# Information provided
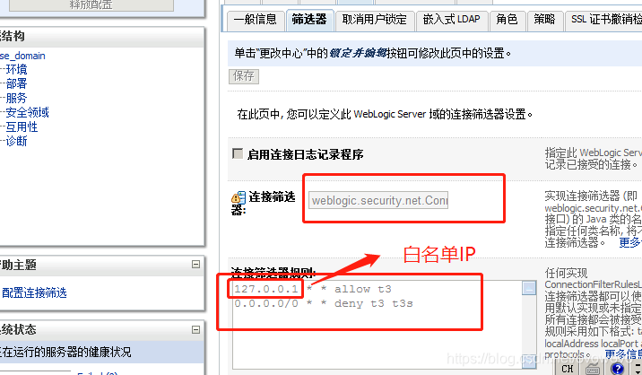Switch to the 一般信息 tab
The width and height of the screenshot is (642, 375).
click(x=256, y=19)
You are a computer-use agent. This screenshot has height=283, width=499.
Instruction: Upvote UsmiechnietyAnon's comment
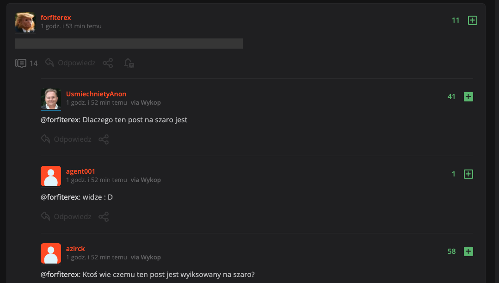pyautogui.click(x=468, y=97)
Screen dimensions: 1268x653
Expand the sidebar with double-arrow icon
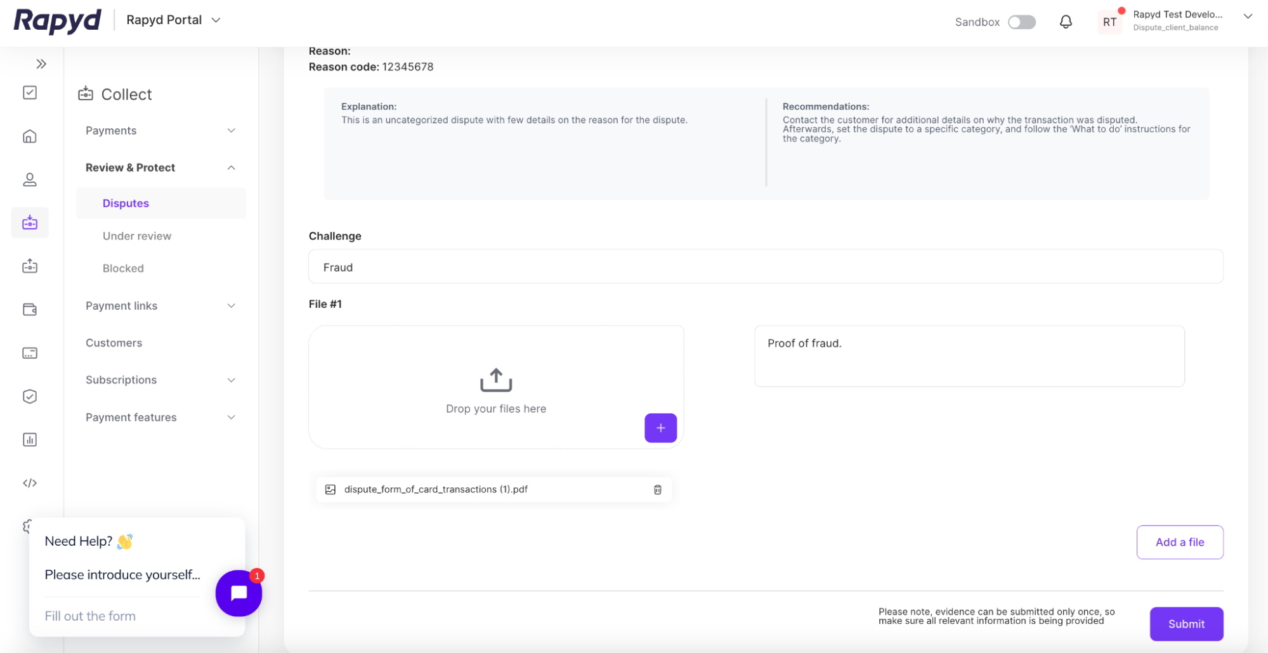pos(41,64)
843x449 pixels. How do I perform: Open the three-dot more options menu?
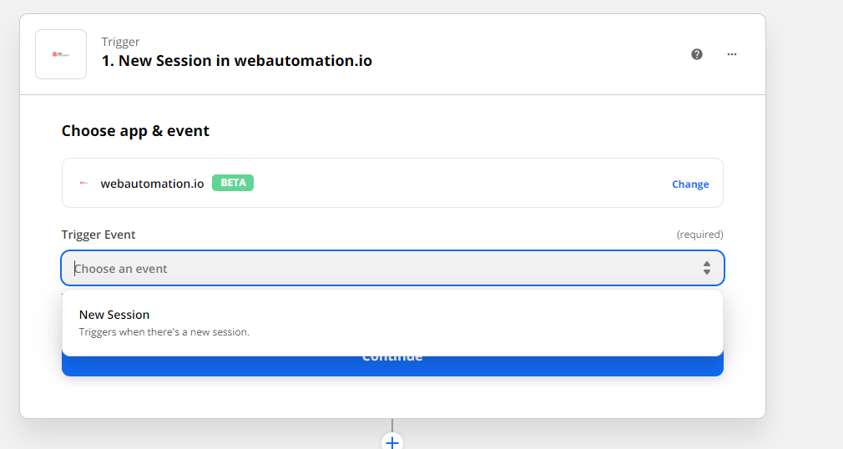pyautogui.click(x=732, y=54)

# Given problem
Copy out every row above word for word, leaving out the pictures.

# Solution
Switch to the 一般信息 tab
The width and height of the screenshot is (642, 375).
click(x=256, y=19)
You are a computer-use agent. This screenshot has height=283, width=499.
Instruction: Upvote UsmiechnietyAnon's comment
pyautogui.click(x=468, y=97)
Screen dimensions: 1268x653
Expand the sidebar with double-arrow icon
pos(41,64)
843x449 pixels. How do I perform: Open the three-dot more options menu?
pyautogui.click(x=732, y=54)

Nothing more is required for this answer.